FEDIOL LCA study on EU oilseed crushing and vegetable oil refining

FEDIOL commissioned TU Berlin to conduct an ISO compatible life cycle assessment (LCA) of EU rapeseed and soybean crushing and rapeseed oil, soybean oil and palm oil refining. The goal of this study was to establish a robust and up to date Life Cycle Inventory dataset to assess the key potential environmental impacts of these activities.

The results from this study will allow FEDIOL companies to perform site-specific comparisons and will thus be instrumental in environmental management decisions. They can also serve as a basis to understand the relative contribution of this sector to potential environmental impacts of the supply chain as a whole. It could also form the basis of future Environmental Product Declarations (EPDs).

The so-called ‘system boundary’ in this LCA is from oilseeds entering a crushing plant to the refined vegetable oil leaving the refinery. In this ‘gate-to-gate’ approach only inputs (e.g. raw materials, energy) and outputs (e.g. emissions, waste) associated with the processes within the boundary are included. Upstream activities (e.g. agricultural production, transport and storage or seeds) and downstream activities (e.g. distribution and use) are not part of this study.

What started with a workshop by TU Berlin at the end of 2010 with this report has led to an overview of the most relevant potential environmental impacts of crushing and refining. This enriches the literature on LCAs in the industrial agro chains. With its commitment in supporting environmental assessments, the EU Protein meal and Vegetable Oil Industry is showing that LCAs need to be developed at an international level so as to facilitate the internal market. This industry is also showing that it is ready for a further dialogue within the SCP RT, with the EC and within the FAO Lifecycle Environmental Assessment Partnership on how to best shape LCA methodologies in the agro supply chains.

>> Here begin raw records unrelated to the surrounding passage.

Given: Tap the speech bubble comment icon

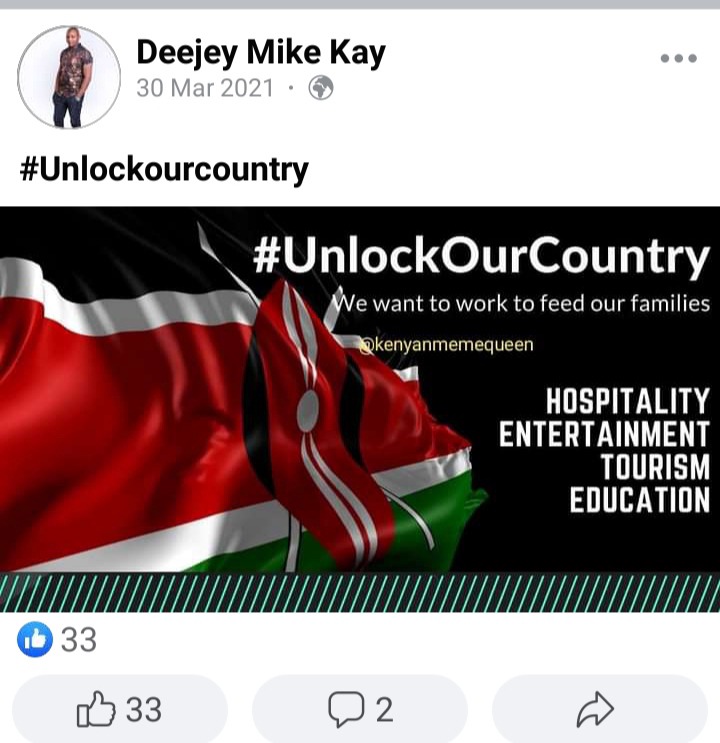Looking at the screenshot, I should 346,709.
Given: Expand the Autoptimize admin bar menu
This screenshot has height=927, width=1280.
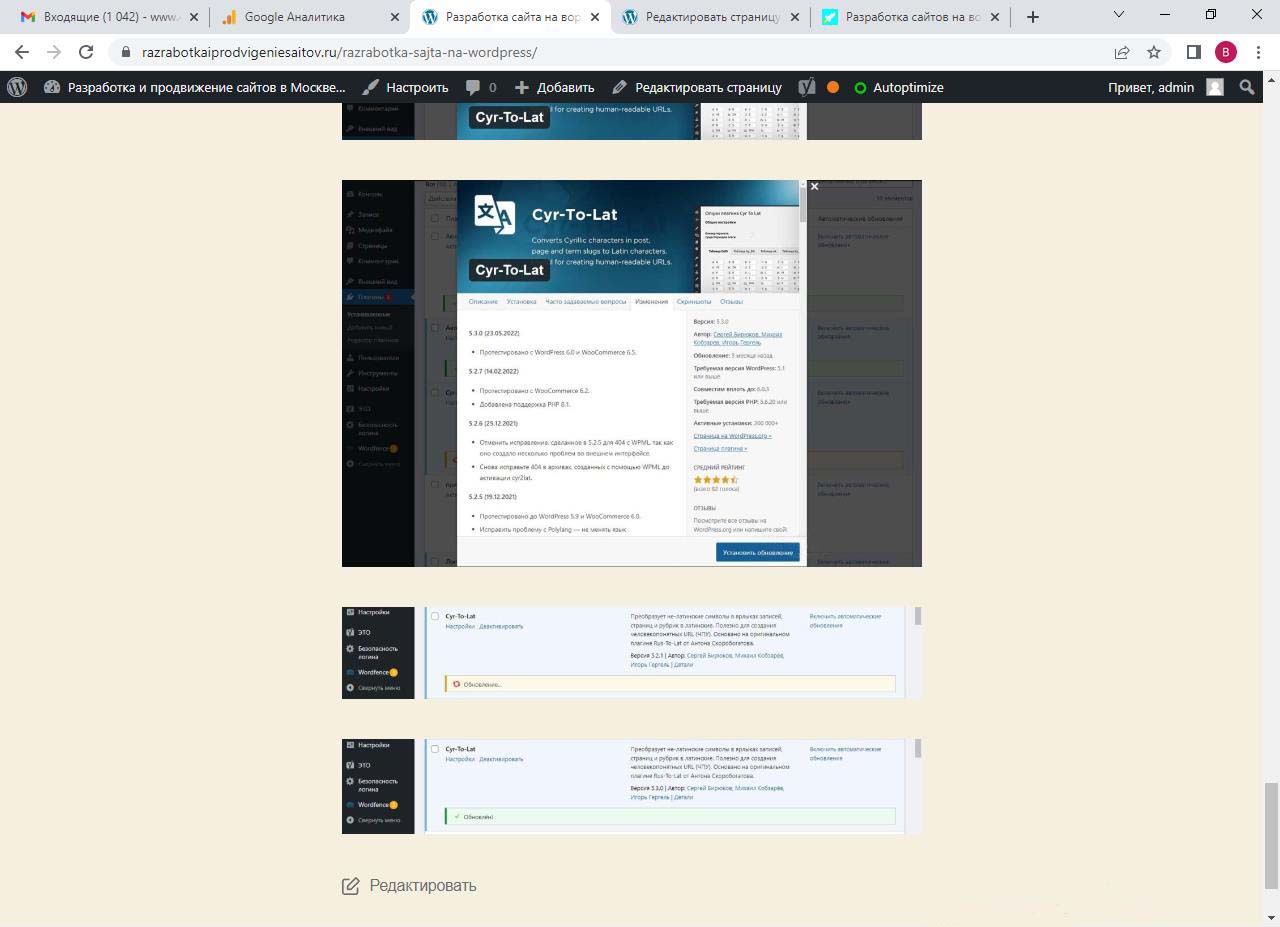Looking at the screenshot, I should (x=898, y=87).
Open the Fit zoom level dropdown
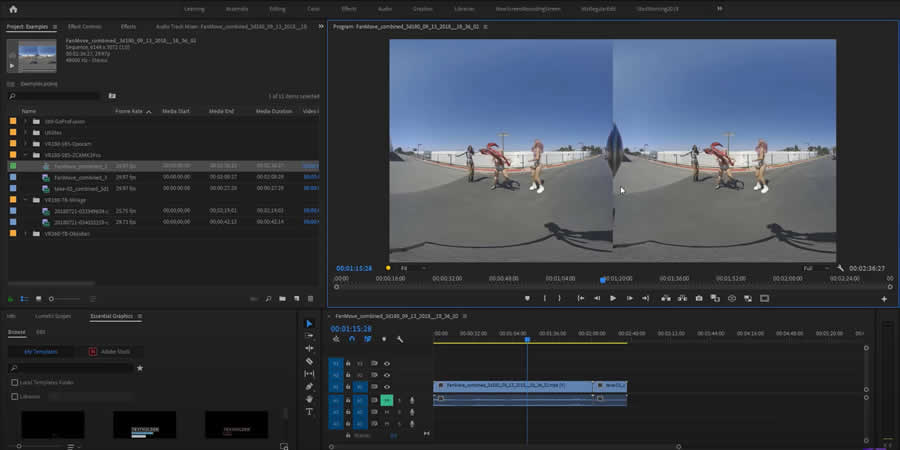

The methodology presents a new concept to analyse environmental issues to support environment related management decisions. However, LCAs of products or processes require complex modeling. This is due to the application of different methods, different data and different assumptions at the various stages of the value chain. Therefore, a lot more progress has to be booked in these fields before the LCA methods can become instrumental for delivering consumer information.